La primera línea del libro y su título pertenecen ambos a un poema del poeta irlandés William Butler Yeats que se titula “La segunda venida” o “El segundo advenimiento” según la traducción. En todo caso, este poema de Yeats, publicado en 1921 e inspirado en las guerras civiles irlandesas y en la revolución rusa plantea un eje principal de lo que fue el pensamiento político del siglo XX: todo aquello que existía ya no se sostiene, el centro va a ceder y es necesaria una segunda venida, un nuevo orden de cosas. Y así, Joan Didion irrumpió en la escena cultural de los Estados Unidos, mostrando el lado oscuro de lo que se ve a simple vista, y se elige no ver. Esa sería su condición de escritora. Ver más allá, más profundo, el lado oscuro. Y contarlo sin piedad. Te pide a gritos que abras los ojos, que prestes atención. Cada frase, cada diálogo en sus novelas, son grandes aforismos; podríamos detenernos en cada una de ellas y reflexionar sobre la complejidad de la condición humana. La maternidad y crianza de los hijos, el rol del Estado, la violencia y su rosca imparable, la maldad, la muerte. (Pienso en Todo se desmorona de Chinua Achebe, y podría seguir enumerando autores que citaron este poema hasta el hartazgo. Es que en el medio del siglo XX todo se desmoronaba, pero ¿cuándo no está todo desmoronándose?).
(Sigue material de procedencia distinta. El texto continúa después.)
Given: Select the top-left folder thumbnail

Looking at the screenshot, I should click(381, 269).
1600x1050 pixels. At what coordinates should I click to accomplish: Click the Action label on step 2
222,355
Joan Didion murió y fue la mejor cronista de una época, casi que escribió la historia mientras le veía pasar. Encantadora, glamorosa, es una contadora de historias que hilvana de manera invisible y poco probable un hilo que nos lleva por un laberinto hasta el centro mismo de nuestras historias. Y claro, frente a esa desnudez, esa autopsia exhaustiva, todo se desmorona, el centro no se sostiene.
Decía antes que Joan Didion es una gran cronista de la incertidumbre. “Nos contamos historias a nosotros mismos para poder vivir”, escribe al inicio de El álbum blanco y, al parecer, es consciente de que este gesto de contarnos historias, nuestras historias, es lo único que nos salva de la incertidumbre, de esta incapacidad para planificar la desgracia, para tolerar la imposibilidad de no saber cómo y cuándo todo termina.
Joan Didion murió y nos mostró de una y mil maneras que hay arte en contar historias verdaderas y que el dolor, así como la alegría o el placer, merecen ser contados sin tapujos. ¿Quién de nosotros podrá regalarle ahora su muerte bien contada?